Ésta era la situación cuando en 1921 Lenin solicitó información detallada sobre esas reservas de minerales. Con motivo de su tesis doctoral, Amansoltan había tenido acceso a las notas personales del dirigente.

—Si está usted muy ocupado, podemos esperar un par de días, pero no más —había advertido Lenin a su consejero científico.

El líder soviético destinó 40.000 rublos de oro para preparar la explotación socialista de la bahía.

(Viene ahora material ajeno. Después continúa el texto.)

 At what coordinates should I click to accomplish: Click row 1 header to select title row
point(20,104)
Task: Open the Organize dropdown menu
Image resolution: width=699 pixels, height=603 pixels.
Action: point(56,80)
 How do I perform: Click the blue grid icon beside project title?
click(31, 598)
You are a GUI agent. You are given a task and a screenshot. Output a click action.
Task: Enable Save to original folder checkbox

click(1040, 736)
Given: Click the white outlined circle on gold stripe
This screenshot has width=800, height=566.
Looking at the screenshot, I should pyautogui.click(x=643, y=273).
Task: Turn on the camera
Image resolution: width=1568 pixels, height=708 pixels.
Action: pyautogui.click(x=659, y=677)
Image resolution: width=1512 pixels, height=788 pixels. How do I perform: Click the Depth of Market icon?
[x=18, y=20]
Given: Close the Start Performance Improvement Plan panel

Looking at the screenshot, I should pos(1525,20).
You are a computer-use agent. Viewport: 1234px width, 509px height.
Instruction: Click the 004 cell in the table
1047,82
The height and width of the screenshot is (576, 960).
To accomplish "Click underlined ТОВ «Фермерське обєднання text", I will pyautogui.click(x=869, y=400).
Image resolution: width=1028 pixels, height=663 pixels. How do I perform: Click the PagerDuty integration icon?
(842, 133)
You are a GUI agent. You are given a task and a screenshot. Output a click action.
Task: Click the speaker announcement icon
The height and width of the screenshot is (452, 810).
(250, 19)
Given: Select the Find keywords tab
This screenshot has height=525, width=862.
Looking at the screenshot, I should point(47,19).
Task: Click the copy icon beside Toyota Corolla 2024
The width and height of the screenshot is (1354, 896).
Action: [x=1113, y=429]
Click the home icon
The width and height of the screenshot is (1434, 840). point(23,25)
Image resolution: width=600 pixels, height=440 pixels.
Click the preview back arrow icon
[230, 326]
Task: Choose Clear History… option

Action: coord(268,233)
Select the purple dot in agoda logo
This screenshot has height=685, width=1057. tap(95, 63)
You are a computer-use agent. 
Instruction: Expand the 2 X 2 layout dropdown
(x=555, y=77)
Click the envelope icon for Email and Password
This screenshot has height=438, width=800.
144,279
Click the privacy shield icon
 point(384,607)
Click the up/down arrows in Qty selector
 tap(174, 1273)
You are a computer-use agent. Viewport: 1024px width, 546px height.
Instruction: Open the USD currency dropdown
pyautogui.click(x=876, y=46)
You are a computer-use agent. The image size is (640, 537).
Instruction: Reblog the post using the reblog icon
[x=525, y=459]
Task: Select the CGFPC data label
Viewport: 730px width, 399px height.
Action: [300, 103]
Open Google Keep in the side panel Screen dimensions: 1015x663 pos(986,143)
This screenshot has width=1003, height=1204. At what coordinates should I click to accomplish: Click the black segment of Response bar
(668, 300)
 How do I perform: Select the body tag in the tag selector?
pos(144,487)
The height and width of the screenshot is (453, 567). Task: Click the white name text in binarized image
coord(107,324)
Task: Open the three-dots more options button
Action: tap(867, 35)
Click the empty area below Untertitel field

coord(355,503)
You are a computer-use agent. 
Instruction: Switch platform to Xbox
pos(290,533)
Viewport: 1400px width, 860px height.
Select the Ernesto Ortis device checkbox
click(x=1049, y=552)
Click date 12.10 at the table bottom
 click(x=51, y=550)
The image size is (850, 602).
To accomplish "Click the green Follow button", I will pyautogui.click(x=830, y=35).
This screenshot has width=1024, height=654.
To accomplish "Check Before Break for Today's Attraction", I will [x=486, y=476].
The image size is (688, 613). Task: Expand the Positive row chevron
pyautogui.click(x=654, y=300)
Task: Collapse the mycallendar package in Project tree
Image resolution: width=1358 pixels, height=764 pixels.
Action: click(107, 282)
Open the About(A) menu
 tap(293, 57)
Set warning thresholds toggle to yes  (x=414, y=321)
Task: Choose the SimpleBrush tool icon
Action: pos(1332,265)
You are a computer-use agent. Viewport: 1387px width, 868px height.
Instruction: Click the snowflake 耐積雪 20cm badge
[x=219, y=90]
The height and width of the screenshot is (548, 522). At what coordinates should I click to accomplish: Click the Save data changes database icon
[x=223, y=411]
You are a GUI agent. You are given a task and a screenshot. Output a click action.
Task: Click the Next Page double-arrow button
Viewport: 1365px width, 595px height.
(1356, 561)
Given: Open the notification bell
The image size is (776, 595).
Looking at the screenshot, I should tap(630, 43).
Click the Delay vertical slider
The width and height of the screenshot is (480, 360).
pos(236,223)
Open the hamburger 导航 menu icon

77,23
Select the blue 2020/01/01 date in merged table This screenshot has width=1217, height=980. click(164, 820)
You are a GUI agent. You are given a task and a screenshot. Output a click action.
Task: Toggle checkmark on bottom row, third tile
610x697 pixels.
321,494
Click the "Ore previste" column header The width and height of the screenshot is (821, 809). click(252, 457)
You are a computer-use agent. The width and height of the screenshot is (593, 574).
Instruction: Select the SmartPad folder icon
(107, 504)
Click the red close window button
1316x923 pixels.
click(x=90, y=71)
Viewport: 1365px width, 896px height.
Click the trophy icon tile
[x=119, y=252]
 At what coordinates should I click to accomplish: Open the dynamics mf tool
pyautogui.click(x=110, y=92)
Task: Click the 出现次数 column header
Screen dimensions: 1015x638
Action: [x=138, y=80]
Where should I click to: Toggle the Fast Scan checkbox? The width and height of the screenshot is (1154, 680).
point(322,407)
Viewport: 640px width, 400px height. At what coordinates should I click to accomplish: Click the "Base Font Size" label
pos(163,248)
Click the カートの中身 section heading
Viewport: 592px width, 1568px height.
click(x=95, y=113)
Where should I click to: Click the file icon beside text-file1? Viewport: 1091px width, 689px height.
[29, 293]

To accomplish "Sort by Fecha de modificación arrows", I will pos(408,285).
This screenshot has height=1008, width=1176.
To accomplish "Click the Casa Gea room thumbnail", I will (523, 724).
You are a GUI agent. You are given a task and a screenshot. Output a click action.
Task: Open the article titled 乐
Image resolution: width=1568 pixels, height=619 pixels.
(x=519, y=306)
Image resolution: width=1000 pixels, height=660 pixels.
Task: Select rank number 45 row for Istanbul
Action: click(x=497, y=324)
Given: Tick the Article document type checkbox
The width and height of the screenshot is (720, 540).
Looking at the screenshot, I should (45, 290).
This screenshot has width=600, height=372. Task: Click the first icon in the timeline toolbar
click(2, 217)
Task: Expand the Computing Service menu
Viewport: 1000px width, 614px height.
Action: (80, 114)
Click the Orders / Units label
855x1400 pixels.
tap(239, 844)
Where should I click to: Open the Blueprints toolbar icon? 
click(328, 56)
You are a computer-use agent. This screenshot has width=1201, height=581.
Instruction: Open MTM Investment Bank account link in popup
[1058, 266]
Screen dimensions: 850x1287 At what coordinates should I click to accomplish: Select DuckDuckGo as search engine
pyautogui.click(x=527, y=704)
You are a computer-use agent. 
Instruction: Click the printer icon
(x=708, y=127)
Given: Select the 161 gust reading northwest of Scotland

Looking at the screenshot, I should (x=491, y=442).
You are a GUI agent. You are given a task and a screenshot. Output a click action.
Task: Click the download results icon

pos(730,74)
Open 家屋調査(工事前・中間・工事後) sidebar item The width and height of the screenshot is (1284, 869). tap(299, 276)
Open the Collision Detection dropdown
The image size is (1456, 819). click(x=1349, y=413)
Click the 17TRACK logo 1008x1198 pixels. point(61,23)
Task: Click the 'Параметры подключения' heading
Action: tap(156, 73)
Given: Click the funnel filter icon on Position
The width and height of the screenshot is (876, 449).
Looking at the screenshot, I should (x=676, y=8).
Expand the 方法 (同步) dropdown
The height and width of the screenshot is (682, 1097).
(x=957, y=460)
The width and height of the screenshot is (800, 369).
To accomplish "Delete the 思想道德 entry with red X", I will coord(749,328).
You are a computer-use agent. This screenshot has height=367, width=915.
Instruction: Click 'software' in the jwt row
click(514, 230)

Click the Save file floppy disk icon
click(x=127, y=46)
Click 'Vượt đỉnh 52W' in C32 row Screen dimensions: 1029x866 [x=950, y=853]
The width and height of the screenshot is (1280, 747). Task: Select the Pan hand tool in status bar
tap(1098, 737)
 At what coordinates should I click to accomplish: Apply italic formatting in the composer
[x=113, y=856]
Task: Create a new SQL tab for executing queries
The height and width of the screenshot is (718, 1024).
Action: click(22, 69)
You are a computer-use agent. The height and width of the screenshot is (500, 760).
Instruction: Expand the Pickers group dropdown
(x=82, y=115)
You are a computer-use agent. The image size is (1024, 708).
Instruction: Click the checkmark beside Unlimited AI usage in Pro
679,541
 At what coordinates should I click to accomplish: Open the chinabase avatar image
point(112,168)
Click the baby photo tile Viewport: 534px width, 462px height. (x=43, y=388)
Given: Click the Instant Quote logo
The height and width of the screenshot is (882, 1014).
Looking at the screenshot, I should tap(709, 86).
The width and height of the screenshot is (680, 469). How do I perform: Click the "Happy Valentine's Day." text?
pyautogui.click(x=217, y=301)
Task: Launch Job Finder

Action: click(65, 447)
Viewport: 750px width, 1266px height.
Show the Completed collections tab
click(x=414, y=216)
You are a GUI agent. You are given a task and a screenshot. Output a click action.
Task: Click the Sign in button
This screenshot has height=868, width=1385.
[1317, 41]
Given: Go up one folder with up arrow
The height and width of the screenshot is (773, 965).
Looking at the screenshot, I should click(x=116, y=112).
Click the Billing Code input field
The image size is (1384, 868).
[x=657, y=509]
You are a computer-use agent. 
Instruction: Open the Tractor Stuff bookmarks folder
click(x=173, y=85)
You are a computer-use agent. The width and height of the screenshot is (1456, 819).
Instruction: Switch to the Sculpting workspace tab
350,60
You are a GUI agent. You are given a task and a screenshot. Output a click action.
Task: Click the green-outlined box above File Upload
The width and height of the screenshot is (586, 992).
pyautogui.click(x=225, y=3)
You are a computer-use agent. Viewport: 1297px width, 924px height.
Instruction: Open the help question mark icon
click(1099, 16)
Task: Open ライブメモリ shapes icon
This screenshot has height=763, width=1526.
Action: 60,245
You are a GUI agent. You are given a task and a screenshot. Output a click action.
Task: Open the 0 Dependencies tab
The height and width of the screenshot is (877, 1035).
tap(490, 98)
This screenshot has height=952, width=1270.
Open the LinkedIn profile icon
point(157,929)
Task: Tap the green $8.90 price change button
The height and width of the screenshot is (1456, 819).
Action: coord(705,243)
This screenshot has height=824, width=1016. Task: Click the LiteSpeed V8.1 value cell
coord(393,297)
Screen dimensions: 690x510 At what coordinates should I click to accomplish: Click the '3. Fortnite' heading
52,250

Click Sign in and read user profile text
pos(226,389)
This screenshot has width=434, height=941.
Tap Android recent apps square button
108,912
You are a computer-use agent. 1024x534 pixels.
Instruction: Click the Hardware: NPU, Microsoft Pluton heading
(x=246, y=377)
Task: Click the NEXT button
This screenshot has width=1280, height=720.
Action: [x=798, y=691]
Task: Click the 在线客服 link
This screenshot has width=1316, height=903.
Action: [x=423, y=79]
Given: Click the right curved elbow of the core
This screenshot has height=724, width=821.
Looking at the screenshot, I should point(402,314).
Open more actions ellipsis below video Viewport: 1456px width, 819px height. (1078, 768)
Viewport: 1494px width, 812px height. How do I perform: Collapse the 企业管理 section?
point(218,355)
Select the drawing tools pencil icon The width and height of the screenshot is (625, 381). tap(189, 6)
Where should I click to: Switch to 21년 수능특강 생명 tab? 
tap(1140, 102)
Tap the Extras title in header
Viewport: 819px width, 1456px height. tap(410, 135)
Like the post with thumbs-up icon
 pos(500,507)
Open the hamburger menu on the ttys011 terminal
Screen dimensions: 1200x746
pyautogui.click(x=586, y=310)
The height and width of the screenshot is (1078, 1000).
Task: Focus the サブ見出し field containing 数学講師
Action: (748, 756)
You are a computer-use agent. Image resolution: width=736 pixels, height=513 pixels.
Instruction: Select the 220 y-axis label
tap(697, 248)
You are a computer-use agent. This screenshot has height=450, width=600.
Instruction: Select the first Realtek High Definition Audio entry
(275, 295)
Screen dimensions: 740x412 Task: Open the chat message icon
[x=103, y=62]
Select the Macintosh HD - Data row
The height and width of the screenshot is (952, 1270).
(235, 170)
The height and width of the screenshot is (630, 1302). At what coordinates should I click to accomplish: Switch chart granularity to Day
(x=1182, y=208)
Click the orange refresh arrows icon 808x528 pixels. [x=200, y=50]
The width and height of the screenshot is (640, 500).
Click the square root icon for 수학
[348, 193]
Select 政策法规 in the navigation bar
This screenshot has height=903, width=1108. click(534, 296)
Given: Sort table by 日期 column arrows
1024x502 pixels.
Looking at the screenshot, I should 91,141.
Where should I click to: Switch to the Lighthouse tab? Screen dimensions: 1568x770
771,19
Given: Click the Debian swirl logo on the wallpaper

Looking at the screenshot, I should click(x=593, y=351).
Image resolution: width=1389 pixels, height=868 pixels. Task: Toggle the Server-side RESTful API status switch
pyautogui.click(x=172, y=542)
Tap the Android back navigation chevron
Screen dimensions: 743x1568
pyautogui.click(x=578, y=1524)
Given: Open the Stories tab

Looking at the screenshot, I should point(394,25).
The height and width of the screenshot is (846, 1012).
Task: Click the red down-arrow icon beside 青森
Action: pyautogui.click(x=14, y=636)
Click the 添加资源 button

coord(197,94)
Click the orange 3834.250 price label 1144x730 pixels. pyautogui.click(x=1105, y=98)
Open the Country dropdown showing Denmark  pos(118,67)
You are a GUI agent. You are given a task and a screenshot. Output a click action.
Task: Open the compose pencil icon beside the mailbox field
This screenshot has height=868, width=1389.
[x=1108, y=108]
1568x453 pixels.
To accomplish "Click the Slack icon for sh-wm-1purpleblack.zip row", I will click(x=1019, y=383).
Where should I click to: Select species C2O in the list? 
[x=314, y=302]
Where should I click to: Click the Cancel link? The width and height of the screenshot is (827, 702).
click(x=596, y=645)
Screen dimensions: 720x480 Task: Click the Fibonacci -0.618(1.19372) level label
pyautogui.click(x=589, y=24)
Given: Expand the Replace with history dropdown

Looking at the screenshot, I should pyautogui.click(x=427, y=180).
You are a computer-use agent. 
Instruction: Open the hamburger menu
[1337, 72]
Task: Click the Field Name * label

La expedición de reconocimiento expone en su informe: «La excepcional capacidad de extracción de este lugar convierte la bahía de Kara Bogaz en la fuente más rica de sal de Glauber, no sólo de nuestra patria sino del mundo entero».

Al final fueron los ingenieros soviéticos los que elevaron la extracción de sulfato a escala industrial. La construcción, bajo durísimas condiciones, de un complejo para la química salina junto a Kara Bogaz se convirtió en 1928 en uno de los proyectos de prestigio del Primer Plan Quinquenal de Stalin.

Éstos eran los hechos; podían consultarse en la tesis doctoral de Amansoltan.

Pero yo quería algo más que historias de segunda o tercera mano. Quería visitar esas fábricas químicas situadas en lugares remotos. ¿Seguían en funcionamiento? ¿Era la bahía de Kara Bogaz todavía navegable?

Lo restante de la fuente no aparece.